Return to Sender (2015)
Certified: 15
Duration: 95 minutes
Directed by: Faoud Mikati
Starring: Rosamund Pike, Shiloh Fernandez, Nick Nolte, Camryn Manheim, Illeana Douglas
KRS Releasing Ltd

Rosamund Pike, whose icy and chameleon-like performance captivated cinemagoers in Gone Girl, here returns to familiar territory. Pike capitalises on her new screen image and elevates the film from being just another routine thriller. She brings to it an emotional core and also a dark and calculating tone. It is thanks to her performance that the film avoids descending into an overdone and overcooked melodrama.

Miranda (Rosamund Pike) is a nurse in a small, quiet town, who wants to become a surgical nurse. She is cheerful and focused on her work. One day, she is set up on a blind date whereby someone she does not know is to come and knock on her door. When William (Shiloh Fernandez) shows up, she thinks he is her date and she lets him in. Instead he rapes her and when the real date shows up, he calls the police. They soon find William and arrest him.

However, Miranda’s life changes. She loses control of the balance she had in her life. She can no longer sell her house since no one wants a house in which a rape occurred and she is also getting tremors which may endanger her career aspirations.
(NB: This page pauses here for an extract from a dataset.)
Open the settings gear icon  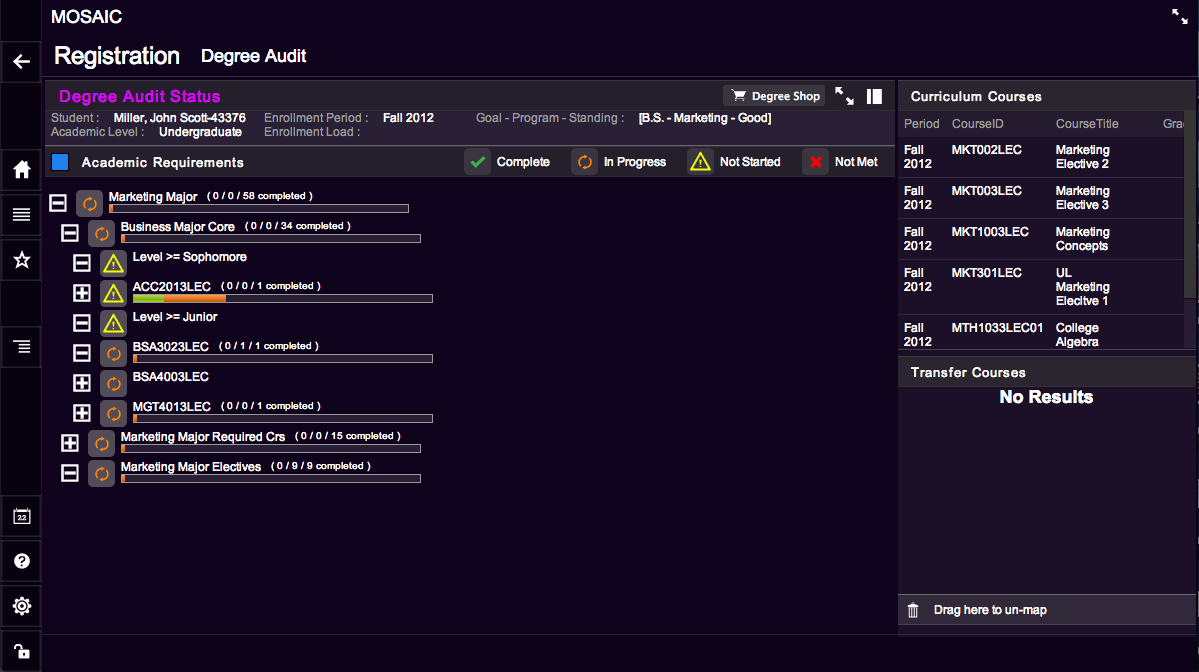21,606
Thus she starts writing letters to William who is in jail, letters which at first are returned to sender. At one point, she starts visiting William in prison and gets friendly. Her father Mitchell (Nick Nolte) is very upset about his daughter and tries to help her but she does not let him as she starts reorganising her life, her house and her plan.

Pike’s stone-cold demeanour is given the space to carry out revenge in a cold-hearted manner

Fernandez in his role of William is overshadowed by Pike’s presence. But Nolte’s performance also brings quality to the melodramatic script by Patricia Beauchamp and Joe Gossett. The two actors’ father-daughter relationship looks authentic and tangible.

Faoud Mikati, who had directed 2010’s action comedy Operation Endgame, delivers a film that is a throwback to the revenge movies that were so popular in the 1980s. His direction is staple and standard, leaving everything in the hands of his star attraction.

In this simple approach Pike’s stone cold demeanour is given the space to carry out revenge in a cold-hearted manner. Mikati seems to have felt the need not to have a major climax even though, when Pike decides to go medieval on Fernandez, there seems to be no holding back.

Film fans who enjoyed the likes of Jennifer Lopez’s The Boy Next Door will find that this mix of 1980s exploitation style of film-making mixed with melodrama will be to their liking. Pike’s performance seems to come into her own after the rape sequence. Even when given lines that are totally camp, she manages to deliver them with conviction and style. Go girl!